C’est aussi le récit d’une éducation. Difficile de faire plus spécifique que son apprentissage, lui qui a grandi au milieu des guitares du magasin d’instruments folkloriques de ses grands-parents, le Folk Music Center de Claremont, en Californie.
Un père luthier et une mère prof de tout-instrument-à-cordes-existant-sur-cette-terre-et-dans-la-galaxie complètent un environnement particulièrement favorable à l’épanouissement musical de Benjamin.

Enfin, c’est une histoire d’inspirations et d’ascendances. Des modèles tout d’abord, comme son grand-père et sa mère, et des figures déchues, comme son père qui l’a abandonné à l’âge de 5 ans.
Des idoles ensuite, Jimi Hendrix et Bob Marley en tête, et des influences diverses, du folk au R&B. Attention, je parle ici du véritable R&B, du Rhythm & Blues de D’Angelo, pas de la bouse en boite de Sheryfa Luna.

Ses débuts musicaux et le goût du partage

Tout cela forme un ensemble assez équilibré, socle d’une enfance stable et enrichissante. Le jeune Ben Harper ne manque de rien et se réjoui des trous dans ses jeans. La guitare dans une main et le skate dans l’autre, il apprend la vie dans la rue, avec ses potes.
De cette époque, il gardera le goût du partage, et du travail à plusieurs.

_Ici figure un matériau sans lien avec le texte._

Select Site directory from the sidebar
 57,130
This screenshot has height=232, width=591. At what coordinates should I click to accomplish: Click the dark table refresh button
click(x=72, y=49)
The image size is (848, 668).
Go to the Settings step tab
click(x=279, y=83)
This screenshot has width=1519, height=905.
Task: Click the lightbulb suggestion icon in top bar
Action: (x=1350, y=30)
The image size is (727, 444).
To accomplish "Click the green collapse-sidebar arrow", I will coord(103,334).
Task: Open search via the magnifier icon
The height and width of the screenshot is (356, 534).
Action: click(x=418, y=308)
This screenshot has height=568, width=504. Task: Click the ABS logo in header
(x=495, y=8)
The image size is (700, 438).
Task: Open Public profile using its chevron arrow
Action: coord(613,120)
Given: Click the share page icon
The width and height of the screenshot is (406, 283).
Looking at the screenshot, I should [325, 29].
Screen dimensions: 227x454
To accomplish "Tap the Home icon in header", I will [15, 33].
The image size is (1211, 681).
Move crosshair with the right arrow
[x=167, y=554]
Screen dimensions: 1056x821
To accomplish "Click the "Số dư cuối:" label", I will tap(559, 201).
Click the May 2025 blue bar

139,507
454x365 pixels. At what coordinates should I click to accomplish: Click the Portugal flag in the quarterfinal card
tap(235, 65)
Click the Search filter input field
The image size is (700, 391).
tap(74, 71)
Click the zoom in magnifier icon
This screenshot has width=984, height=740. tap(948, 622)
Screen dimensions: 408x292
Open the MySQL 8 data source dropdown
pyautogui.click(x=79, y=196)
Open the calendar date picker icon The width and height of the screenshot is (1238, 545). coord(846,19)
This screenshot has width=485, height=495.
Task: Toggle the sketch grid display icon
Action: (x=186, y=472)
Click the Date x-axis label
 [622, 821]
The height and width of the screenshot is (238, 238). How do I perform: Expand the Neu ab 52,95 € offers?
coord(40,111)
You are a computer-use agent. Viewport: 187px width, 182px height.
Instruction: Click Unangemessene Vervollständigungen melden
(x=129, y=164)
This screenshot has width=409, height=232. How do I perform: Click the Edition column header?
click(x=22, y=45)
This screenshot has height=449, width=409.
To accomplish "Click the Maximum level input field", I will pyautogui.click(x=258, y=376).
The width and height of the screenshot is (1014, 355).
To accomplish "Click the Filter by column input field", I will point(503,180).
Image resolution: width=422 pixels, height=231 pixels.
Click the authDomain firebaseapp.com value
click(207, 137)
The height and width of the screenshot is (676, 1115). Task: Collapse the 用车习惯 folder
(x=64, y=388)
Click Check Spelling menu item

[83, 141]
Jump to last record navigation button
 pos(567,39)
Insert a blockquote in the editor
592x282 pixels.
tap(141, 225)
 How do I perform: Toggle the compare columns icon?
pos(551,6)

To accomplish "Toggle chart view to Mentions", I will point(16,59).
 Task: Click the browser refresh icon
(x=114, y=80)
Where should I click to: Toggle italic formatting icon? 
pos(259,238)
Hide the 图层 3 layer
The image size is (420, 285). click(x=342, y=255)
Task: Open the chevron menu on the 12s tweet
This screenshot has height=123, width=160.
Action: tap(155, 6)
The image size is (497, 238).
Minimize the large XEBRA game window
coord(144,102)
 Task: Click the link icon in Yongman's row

Bon, ce qui est sûr, c’est qu’il n’y gardera pas le goût de l’école, et s’en éloignera peu à peu pour se consacrer pleinement à la musique. C’est finalement vers ses 19 ans qu’il commence à composer ses premières mélodies et à se produire en public.
Le Starvation Caffé et le Nick’s Caffé Trevi seront les premières scènes de Ben Harper, et marqueront la naissance d’un artiste résolument attaché au live.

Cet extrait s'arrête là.